范关山:“在事情没查清楚之前没人会说和王爷有关,今日给朔北国使臣倒酒的丫鬟是谁,还请王爷把人叫过来。”
萧容晏深呼一口气,脑子里什么暧昧心思都没了,心透凉。
他招来管家说道:“今日朔北国使臣那桌是谁侍奉的?接触过酒水的都有谁,全部带过来。”

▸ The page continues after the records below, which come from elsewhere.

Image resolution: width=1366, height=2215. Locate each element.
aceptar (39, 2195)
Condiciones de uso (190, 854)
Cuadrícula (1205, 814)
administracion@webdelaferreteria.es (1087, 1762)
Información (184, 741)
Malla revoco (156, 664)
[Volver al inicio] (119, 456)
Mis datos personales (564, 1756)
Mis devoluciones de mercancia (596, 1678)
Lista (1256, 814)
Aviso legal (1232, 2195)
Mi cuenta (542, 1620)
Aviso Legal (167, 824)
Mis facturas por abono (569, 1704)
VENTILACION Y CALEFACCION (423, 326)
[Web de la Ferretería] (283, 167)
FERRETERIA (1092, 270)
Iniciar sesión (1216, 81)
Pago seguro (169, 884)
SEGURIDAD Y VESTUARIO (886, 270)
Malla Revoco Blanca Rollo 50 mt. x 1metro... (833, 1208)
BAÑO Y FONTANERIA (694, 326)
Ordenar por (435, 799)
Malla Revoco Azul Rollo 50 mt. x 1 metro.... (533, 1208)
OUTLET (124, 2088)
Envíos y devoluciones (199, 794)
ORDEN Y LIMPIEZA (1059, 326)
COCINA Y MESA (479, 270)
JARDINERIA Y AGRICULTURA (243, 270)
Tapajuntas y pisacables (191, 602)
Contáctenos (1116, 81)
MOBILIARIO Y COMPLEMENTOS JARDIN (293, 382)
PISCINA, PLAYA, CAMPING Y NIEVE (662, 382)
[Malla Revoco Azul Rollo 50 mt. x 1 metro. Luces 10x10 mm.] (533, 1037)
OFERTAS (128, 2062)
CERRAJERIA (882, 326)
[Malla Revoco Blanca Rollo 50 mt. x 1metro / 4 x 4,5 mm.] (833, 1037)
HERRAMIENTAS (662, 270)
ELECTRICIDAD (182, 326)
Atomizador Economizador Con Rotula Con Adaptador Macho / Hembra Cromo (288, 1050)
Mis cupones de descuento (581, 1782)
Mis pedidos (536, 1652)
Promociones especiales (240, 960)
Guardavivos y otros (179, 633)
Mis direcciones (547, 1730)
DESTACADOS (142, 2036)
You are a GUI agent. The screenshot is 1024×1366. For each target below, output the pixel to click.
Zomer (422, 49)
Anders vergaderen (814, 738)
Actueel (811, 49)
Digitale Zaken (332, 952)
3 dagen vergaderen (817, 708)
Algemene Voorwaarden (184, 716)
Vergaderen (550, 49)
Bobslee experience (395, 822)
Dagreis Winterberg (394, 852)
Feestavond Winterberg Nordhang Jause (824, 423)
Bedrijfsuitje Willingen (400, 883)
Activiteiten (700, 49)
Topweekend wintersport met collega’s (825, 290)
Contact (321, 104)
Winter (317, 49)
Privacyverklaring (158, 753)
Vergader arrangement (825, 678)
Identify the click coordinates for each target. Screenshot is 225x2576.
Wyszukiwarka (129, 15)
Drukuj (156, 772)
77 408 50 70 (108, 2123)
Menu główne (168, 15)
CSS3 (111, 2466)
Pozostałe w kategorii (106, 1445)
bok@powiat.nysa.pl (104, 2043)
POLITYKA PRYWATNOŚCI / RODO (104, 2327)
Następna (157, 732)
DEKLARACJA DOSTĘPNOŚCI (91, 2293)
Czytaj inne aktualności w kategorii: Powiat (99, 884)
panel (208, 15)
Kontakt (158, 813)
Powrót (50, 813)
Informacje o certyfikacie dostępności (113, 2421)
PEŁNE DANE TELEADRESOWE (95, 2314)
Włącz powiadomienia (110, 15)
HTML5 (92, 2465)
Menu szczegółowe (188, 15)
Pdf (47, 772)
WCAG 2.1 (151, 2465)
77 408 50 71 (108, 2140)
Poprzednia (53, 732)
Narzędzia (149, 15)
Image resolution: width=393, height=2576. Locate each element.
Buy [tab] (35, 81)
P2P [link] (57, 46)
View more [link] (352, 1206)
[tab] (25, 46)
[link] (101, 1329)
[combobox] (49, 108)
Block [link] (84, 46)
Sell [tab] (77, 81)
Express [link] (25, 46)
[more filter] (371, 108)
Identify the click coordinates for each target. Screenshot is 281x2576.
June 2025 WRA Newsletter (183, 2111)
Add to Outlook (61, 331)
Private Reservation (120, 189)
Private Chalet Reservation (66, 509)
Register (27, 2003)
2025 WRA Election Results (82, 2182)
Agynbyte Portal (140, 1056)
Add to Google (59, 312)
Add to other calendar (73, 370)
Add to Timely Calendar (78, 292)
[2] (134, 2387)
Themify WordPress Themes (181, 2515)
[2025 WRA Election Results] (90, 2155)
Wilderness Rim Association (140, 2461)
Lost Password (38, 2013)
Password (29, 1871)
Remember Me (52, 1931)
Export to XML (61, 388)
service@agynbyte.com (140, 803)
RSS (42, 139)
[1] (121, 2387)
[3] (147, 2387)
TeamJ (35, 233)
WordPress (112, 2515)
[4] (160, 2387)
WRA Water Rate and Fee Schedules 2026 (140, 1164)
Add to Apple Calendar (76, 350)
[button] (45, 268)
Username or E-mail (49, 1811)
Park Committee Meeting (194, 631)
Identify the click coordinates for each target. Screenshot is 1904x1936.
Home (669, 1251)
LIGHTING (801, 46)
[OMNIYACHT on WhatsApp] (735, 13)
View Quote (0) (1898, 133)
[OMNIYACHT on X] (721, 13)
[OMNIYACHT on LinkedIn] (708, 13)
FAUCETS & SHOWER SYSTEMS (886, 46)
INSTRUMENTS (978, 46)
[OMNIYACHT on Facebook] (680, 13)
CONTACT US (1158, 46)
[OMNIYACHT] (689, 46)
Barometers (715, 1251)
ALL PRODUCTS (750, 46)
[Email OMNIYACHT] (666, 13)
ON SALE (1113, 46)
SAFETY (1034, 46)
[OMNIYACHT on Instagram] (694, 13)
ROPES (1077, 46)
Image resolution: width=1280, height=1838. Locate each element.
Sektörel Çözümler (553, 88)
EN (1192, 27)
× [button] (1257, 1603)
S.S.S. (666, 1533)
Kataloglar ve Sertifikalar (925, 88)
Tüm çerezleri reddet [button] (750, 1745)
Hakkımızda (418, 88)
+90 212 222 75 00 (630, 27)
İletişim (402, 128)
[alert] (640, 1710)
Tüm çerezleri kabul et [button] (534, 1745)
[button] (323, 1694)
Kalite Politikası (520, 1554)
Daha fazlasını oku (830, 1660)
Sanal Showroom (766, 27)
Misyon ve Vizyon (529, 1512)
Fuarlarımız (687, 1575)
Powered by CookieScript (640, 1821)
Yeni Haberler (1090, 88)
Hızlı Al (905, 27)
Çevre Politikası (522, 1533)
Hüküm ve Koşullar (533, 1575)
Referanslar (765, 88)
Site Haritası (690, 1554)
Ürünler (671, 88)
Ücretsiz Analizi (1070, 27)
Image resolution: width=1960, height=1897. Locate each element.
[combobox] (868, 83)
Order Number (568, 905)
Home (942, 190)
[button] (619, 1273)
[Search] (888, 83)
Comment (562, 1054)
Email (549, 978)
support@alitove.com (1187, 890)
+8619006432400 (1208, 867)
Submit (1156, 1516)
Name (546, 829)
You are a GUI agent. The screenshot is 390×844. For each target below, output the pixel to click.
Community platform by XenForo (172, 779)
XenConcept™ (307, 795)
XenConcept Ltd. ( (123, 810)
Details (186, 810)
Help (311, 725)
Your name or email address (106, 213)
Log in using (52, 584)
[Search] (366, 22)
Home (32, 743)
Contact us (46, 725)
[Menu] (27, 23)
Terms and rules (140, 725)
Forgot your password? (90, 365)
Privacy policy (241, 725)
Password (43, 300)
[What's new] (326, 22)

牵扯到刺杀皇子和使臣,必须查清楚,自己绝不能背这口黑锅。
很快人就被管家带过来,一男一女两个下人。
其中一个是负责在桌子旁边倒酒的下人,另一个则是负责把酒水从厨房端到桌子上的丫鬟。
范关山犀利的眼神扫过两人。
比起跪在左边的下人,丫鬟脸上要更害怕,掩在袖子下面的手都在抖。
“来人,把他们带走。”
见范关山一句话没问就要把自己带走,一时间两人都慌了。
他们张嘴就要大喊冤枉,结果被抓他们的御林军捂住嘴巴,吱呜声倒灌进喉咙差点没噎死。
听到开门声,赫殊晚假装被吵醒地睁开眼。
见萧容晏脸色难看,她语气撒娇一般地关心道:“王爷脸色这么难看,是出了什么事吗?”
想到范关山刚才说的托词,萧容晏略显担忧地握住赫殊晚的手。
“王聂和戚熊在回去的路上遭到江洋大盗刺杀被大哥撞见,父皇震怒派御林军在城中搜查,范统领过来叮嘱,免得盗贼躲进英王府。”
赫殊晚先是一愣,接着故作惊讶地捂住嘴巴。
“什么盗贼这么厉害,连戚熊都不是他的对手?”
萧容晏不想赫殊晚再问,搂着她躺下。
“王聂和戚熊喝得太醉,被刺杀的时候人都没醒,好在齐王府和京兆府的衙役及时赶到,死了几个轿夫其他人都没事,睡吧,明日还要进宫向母妃请安。”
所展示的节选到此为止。